SAN FRANCISCO (CBS/AP) -- A state appeals court has overturned a criminal conviction for weapons possession for Jose Ines Garcia-Zarate, who was previously acquitted of the murder of Kate Steinle in San Francisco in 2015.
The ruling by three judges in the First Appellate District found that the trial court failed to instruct the jury on a legal defense for Zarate, that he possessed the gun too briefly to be convicted of possessing a firearm as a felon.
Public defender Matt Gonzalez, who argued the case before the jury, said the improper instruction meant that Garcia-Zarate did not get a fair trial.
"This really wasn't a close call. We were entitled to the instruction, and we should've had it. We thought that Mr. Garcia-Zarate would have been acquitted had the jury been instructed this way, so this is very gratifying for us," he said. "He picked up an object not knowing what it was, it fired, and he threw it to the ground when it did fire."
Zarate had been tried for murder in the July 1, 2015, shooting of Steinle, who was walking with her father and a family friend on Pier 14 off The Embarcadero. Zarate's defense attorneys argued that he had picked up an object wrapped in rags, which he realized was a gun only when it discharged, hitting Steinle in the back.
Zarate was acquitted of the murder.
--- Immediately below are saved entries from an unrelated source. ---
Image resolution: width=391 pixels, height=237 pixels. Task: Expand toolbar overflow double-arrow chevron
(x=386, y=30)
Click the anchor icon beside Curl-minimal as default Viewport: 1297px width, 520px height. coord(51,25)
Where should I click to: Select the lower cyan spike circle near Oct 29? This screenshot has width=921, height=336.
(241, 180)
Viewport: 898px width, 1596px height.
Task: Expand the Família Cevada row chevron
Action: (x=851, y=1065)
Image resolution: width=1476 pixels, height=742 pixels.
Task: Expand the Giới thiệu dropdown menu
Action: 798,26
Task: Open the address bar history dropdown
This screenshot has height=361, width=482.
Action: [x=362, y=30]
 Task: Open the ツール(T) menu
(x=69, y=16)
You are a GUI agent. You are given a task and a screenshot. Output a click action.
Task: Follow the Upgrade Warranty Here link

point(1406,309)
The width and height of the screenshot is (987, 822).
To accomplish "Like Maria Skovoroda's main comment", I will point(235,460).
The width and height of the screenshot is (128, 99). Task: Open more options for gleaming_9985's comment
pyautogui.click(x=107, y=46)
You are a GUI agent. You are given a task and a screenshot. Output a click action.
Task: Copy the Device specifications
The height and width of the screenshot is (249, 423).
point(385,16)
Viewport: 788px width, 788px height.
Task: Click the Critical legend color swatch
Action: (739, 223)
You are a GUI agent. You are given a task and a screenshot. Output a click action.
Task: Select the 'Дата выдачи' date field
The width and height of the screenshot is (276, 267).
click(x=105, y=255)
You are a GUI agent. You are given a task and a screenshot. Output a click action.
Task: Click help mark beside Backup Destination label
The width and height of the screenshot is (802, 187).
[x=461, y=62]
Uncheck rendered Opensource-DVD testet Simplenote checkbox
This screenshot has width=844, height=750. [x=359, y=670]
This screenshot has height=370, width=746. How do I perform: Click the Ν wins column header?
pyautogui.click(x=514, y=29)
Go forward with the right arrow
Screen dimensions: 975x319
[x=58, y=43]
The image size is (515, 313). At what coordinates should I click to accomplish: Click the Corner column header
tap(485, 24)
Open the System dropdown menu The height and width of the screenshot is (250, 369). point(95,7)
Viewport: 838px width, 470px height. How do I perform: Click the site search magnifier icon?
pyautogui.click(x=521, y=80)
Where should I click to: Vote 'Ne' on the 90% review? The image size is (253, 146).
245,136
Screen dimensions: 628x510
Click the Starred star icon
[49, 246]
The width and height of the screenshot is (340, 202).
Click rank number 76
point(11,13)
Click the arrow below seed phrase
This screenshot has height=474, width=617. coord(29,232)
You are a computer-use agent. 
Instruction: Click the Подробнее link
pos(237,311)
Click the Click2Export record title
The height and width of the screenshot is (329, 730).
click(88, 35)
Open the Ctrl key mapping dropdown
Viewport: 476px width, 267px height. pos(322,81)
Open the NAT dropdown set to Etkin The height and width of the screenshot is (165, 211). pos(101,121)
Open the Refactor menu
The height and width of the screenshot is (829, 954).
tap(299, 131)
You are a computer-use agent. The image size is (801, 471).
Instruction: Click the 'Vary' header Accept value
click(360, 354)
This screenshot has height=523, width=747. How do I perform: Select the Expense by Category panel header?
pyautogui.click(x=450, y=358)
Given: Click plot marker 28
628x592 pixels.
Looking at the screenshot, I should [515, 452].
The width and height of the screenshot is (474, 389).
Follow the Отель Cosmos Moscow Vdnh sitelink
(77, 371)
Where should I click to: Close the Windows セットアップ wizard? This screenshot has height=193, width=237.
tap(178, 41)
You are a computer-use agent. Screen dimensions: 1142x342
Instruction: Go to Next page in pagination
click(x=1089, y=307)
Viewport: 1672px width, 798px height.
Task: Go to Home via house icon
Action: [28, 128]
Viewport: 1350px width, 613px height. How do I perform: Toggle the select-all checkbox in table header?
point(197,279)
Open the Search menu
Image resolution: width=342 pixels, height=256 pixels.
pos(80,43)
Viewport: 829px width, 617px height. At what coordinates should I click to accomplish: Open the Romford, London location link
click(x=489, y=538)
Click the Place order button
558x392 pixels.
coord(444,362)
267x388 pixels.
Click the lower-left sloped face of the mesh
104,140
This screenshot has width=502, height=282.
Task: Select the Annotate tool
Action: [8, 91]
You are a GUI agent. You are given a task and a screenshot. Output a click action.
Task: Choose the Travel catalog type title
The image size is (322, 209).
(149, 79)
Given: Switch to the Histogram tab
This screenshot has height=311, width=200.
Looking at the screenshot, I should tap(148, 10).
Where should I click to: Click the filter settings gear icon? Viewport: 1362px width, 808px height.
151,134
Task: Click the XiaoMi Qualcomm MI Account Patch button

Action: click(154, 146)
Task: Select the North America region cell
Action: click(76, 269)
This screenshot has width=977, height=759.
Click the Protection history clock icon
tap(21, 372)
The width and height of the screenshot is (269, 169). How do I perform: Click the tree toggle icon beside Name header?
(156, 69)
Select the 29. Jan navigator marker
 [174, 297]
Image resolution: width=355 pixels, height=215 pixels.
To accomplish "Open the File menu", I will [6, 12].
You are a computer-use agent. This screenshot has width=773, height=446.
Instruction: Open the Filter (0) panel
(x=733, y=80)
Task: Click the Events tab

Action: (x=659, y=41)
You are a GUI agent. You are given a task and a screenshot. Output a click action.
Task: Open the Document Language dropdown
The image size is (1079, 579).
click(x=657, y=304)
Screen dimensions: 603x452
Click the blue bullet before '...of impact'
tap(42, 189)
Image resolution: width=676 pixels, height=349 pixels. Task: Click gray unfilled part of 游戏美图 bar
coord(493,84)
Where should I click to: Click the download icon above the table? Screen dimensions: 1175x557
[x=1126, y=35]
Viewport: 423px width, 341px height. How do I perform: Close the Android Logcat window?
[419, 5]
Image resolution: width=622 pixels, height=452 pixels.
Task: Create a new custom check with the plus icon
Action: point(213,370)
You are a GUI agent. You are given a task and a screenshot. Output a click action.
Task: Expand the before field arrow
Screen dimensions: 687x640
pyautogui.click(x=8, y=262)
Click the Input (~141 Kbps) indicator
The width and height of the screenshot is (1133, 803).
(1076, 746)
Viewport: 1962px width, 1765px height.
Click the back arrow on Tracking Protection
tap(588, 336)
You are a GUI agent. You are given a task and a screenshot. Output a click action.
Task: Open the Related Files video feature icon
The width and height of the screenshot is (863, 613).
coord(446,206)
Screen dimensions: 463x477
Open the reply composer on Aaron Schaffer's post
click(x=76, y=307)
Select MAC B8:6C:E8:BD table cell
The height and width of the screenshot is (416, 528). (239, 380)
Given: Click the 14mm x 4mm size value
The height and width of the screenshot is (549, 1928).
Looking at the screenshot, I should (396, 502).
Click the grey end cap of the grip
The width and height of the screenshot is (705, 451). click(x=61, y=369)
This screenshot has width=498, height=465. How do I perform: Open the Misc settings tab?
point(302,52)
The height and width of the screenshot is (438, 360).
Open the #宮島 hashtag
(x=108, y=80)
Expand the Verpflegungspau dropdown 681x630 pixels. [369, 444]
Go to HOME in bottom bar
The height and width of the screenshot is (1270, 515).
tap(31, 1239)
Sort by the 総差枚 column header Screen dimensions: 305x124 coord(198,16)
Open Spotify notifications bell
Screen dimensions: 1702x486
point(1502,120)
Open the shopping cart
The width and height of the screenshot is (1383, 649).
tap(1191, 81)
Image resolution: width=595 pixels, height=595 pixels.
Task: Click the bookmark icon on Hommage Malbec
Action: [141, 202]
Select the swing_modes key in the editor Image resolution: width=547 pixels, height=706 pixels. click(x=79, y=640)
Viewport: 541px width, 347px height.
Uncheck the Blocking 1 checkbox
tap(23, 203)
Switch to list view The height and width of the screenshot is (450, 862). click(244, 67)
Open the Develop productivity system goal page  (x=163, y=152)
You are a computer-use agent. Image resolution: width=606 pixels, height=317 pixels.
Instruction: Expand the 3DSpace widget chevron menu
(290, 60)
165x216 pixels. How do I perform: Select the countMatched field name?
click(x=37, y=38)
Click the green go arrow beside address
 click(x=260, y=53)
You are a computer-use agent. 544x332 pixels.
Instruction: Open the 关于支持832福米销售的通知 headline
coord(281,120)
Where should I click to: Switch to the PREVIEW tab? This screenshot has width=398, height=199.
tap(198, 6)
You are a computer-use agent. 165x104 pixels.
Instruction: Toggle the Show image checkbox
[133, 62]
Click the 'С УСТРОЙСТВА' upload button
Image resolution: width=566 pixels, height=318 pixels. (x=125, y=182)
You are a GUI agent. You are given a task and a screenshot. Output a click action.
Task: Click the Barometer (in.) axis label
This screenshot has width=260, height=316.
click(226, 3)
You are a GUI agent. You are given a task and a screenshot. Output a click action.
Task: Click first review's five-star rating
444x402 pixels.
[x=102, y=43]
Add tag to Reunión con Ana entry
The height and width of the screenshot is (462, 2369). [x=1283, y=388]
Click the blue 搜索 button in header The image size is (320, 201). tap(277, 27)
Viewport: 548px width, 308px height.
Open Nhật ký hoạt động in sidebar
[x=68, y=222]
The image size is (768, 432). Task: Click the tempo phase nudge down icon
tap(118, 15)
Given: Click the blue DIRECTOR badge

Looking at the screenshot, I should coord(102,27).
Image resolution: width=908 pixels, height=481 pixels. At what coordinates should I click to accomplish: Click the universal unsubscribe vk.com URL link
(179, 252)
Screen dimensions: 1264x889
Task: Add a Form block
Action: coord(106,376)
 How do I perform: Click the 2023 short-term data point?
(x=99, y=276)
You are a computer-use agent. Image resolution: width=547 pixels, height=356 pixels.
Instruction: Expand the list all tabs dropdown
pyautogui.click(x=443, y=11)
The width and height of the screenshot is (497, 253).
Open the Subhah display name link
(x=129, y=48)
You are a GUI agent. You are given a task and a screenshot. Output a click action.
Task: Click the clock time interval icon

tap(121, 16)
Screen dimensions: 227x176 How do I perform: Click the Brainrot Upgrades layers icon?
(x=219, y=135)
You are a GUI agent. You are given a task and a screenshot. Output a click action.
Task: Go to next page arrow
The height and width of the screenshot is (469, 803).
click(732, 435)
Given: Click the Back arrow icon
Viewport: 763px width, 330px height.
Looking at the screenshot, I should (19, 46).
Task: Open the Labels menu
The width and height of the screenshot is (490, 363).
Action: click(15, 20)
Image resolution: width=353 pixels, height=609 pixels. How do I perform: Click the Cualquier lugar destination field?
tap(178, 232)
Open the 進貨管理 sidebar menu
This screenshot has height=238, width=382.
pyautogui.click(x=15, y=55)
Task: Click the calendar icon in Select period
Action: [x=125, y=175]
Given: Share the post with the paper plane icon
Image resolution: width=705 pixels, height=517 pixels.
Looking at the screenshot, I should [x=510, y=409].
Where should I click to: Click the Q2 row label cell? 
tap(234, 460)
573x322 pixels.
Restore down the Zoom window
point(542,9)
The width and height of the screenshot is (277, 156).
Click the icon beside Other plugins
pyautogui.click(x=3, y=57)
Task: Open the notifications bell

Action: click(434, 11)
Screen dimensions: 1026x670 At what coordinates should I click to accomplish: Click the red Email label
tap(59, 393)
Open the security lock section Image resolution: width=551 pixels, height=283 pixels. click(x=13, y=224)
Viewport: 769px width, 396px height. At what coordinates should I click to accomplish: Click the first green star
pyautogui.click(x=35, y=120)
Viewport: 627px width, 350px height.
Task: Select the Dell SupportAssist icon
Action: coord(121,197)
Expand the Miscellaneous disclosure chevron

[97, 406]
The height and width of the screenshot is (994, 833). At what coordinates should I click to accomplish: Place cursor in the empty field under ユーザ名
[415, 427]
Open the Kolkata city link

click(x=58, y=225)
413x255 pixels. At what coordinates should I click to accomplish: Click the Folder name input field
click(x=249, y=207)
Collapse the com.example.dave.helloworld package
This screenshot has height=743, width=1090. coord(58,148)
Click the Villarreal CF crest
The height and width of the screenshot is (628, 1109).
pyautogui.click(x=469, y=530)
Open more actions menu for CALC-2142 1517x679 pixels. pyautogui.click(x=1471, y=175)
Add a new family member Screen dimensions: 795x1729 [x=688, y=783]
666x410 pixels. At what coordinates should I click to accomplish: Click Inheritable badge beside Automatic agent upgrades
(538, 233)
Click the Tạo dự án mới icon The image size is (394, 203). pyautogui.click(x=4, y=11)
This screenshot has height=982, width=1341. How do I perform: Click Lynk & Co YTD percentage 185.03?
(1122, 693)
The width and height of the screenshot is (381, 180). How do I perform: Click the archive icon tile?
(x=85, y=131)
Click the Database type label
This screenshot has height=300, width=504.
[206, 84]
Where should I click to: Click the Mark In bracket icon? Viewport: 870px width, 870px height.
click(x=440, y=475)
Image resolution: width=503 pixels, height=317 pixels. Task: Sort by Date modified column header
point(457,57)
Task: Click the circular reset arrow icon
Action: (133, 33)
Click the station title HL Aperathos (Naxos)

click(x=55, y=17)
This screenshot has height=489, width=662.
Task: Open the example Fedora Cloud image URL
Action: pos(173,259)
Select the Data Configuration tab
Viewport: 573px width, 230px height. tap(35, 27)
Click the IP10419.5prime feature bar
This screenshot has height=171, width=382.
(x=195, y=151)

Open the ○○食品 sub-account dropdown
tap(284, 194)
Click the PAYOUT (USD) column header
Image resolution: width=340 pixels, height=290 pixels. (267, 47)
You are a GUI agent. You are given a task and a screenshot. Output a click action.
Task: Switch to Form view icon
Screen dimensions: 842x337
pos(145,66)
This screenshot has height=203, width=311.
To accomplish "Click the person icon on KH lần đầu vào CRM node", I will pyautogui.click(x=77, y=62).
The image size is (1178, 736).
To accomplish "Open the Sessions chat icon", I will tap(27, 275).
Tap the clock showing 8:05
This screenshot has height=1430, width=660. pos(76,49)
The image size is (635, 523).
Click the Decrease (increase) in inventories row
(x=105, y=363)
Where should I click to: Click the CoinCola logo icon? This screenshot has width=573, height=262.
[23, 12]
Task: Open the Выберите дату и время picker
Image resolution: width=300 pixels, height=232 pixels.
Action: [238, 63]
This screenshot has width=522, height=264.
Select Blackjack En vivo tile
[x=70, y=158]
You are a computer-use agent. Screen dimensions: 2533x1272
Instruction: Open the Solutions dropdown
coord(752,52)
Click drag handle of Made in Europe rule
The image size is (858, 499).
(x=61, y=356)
After that, prosecutors filed the weapons possession charges and Zarate was found guilty and sentenced to three years in prison.
The gun had been stolen from a U.S. Bureau of Land Management agent's car.
The case became a national flashpoint in debates over immigration, as Zarate is an undocumented Mexican citizen who had been deported five times and had seven felony convictions.
The case was frequently cited by President Donald Trump as he sought more restrictive immigration policies.
After the acquittal in 2017, Trump called the verdict in "disgraceful" in a tweet, and former U.S. Attorney General Jeff Sessions blamed the sanctuary city policy for Steinle's death.
A statement released Friday night by the San Francisco Police Officers Association said that again Steinle and her family have been victimized by judges who are protecting criminals.
"This is yet another disgusting injustice perpetrated by a broken criminal justice system that is more intent on re-harming victims of crime and their families than holding violent offenders accountable," Tony Montoya, president of the police officers association said.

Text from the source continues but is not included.